# SUPPLIED RECORDS
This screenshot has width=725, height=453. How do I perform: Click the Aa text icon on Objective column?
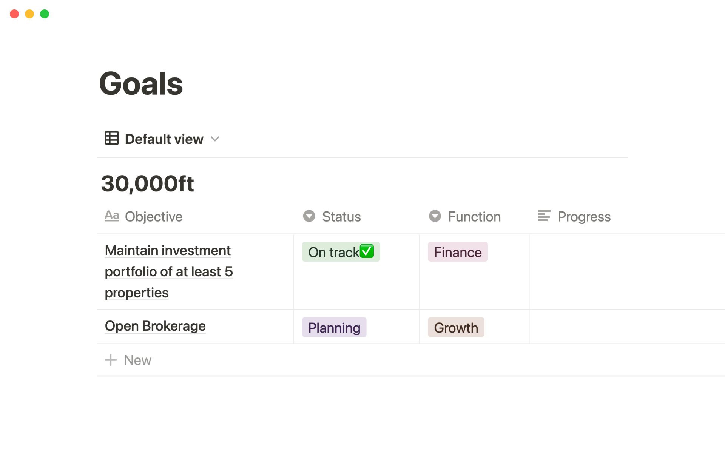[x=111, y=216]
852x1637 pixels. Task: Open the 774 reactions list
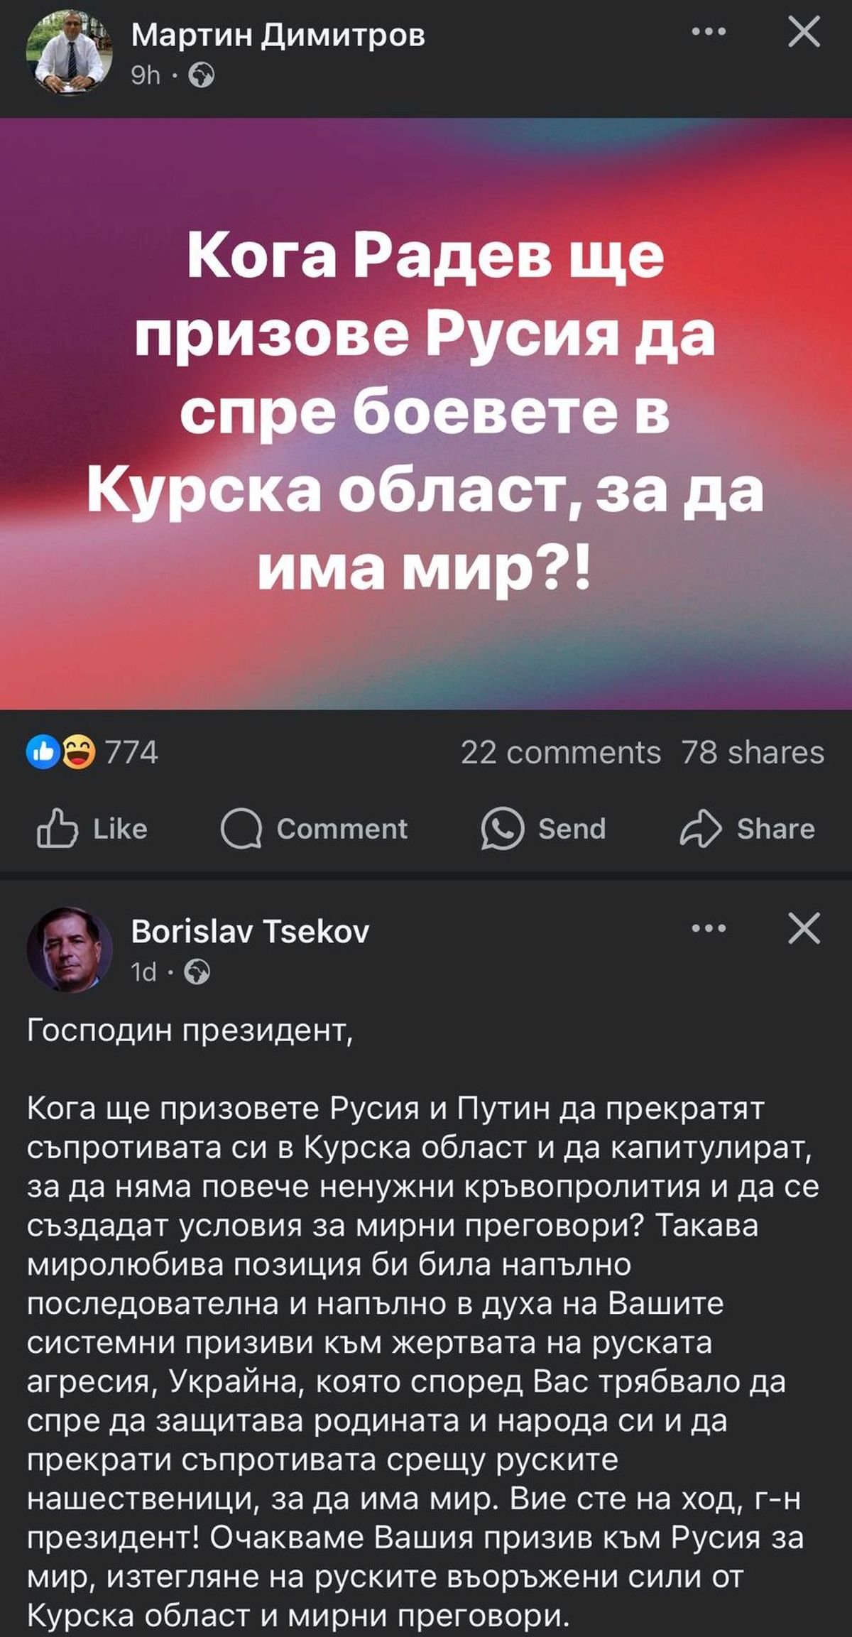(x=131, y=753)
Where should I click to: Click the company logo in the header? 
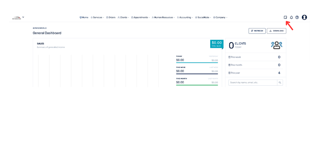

# WHAT THE TASK ASKS
Each record above needs to be retyped exactly, without any pictures.

# EXERCISE OUTPUT
This screenshot has width=725, height=453. How do I perform: Click the Aa text icon on Objective column?
[x=111, y=216]
852x1637 pixels. Task: Open the 774 reactions list
(x=131, y=753)
Where should I click to: Click the company logo in the header? 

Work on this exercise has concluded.